**YOUR OBJECTIVE:**
Turn the lines of the data below into a numbered list, starting with the line that contains "Switch to the 月 monthly tab" and going on through the line that contains "Action: point(1947,921)". Leave out any blank lines.

++++ INPUT RECORDS ++++

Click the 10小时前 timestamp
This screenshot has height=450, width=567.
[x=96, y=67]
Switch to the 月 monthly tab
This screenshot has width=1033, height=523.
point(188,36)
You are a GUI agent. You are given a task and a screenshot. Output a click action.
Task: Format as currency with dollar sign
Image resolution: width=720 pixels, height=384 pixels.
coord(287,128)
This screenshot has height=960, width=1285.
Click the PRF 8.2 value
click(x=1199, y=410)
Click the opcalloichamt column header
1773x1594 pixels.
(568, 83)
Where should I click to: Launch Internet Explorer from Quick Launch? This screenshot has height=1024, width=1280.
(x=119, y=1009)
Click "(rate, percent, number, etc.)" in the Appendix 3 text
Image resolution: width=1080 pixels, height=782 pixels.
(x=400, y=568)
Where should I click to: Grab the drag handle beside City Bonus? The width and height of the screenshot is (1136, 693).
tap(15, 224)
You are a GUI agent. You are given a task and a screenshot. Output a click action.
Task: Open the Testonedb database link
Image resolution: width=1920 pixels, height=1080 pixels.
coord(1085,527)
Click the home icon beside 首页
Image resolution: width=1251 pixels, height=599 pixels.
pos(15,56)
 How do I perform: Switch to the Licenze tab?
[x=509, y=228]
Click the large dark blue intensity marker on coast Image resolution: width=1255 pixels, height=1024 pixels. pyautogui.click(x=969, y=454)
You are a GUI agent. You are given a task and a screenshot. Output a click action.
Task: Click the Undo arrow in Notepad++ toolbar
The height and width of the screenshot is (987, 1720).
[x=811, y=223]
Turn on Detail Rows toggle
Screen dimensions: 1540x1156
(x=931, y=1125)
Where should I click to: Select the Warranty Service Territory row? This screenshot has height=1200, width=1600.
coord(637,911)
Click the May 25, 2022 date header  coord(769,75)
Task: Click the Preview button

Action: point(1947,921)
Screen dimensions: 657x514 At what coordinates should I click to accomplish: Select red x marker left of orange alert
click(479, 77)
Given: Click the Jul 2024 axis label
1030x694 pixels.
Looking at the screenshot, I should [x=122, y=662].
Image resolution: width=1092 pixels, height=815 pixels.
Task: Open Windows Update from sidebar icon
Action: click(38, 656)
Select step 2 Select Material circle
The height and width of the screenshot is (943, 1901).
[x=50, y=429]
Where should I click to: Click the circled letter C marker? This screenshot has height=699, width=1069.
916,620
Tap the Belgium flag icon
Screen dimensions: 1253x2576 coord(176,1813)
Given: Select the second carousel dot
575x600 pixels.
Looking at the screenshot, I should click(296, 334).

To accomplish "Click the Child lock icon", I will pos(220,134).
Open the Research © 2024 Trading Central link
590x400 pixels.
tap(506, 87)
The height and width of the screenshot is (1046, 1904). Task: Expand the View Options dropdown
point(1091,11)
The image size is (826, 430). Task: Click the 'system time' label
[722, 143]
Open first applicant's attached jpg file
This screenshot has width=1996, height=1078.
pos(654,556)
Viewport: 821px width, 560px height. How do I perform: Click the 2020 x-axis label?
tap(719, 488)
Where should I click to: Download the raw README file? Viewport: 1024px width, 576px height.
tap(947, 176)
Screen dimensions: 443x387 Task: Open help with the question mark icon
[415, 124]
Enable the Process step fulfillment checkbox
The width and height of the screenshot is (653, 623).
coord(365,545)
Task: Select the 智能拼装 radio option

++++

**REPLY:**
1. Switch to the 月 monthly tab
2. This screenshot has width=1033, height=523.
3. point(188,36)
4. You are a GUI agent. You are given a task and a screenshot. Output a click action.
5. Task: Format as currency with dollar sign
6. Image resolution: width=720 pixels, height=384 pixels.
7. coord(287,128)
8. This screenshot has height=960, width=1285.
9. Click the PRF 8.2 value
10. click(x=1199, y=410)
11. Click the opcalloichamt column header
12. 1773x1594 pixels.
13. (568, 83)
14. Where should I click to: Launch Internet Explorer from Quick Launch? This screenshot has height=1024, width=1280.
15. (x=119, y=1009)
16. Click "(rate, percent, number, etc.)" in the Appendix 3 text
17. Image resolution: width=1080 pixels, height=782 pixels.
18. (x=400, y=568)
19. Where should I click to: Grab the drag handle beside City Bonus? The width and height of the screenshot is (1136, 693).
20. tap(15, 224)
21. You are a GUI agent. You are given a task and a screenshot. Output a click action.
22. Task: Open the Testonedb database link
23. Image resolution: width=1920 pixels, height=1080 pixels.
24. coord(1085,527)
25. Click the home icon beside 首页
26. Image resolution: width=1251 pixels, height=599 pixels.
27. pos(15,56)
28.  How do I perform: Switch to the Licenze tab?
29. [x=509, y=228]
30. Click the large dark blue intensity marker on coast Image resolution: width=1255 pixels, height=1024 pixels. pyautogui.click(x=969, y=454)
31. You are a GUI agent. You are given a task and a screenshot. Output a click action.
32. Task: Click the Undo arrow in Notepad++ toolbar
33. The height and width of the screenshot is (987, 1720).
34. [x=811, y=223]
35. Turn on Detail Rows toggle
36. Screen dimensions: 1540x1156
37. (x=931, y=1125)
38. Where should I click to: Select the Warranty Service Territory row? This screenshot has height=1200, width=1600.
39. coord(637,911)
40. Click the May 25, 2022 date header  coord(769,75)
41. Task: Click the Preview button
42. Action: point(1947,921)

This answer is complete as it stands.